Please extract the stretch of records from the very start through the line containing "Pick the word", and reproduce those lines exactly.

------------------------------------------------------------------------

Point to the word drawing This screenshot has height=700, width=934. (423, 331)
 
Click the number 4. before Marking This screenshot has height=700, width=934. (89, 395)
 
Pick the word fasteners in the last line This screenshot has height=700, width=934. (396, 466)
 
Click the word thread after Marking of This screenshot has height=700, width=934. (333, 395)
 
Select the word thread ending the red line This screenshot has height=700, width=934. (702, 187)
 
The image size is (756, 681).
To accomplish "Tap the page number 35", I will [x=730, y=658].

------------------------------------------------------------------------

◆ Answer in full ◆
Point to the word drawing This screenshot has height=700, width=934. (423, 331)
 
Click the number 4. before Marking This screenshot has height=700, width=934. (89, 395)
 
Pick the word fasteners in the last line This screenshot has height=700, width=934. (396, 466)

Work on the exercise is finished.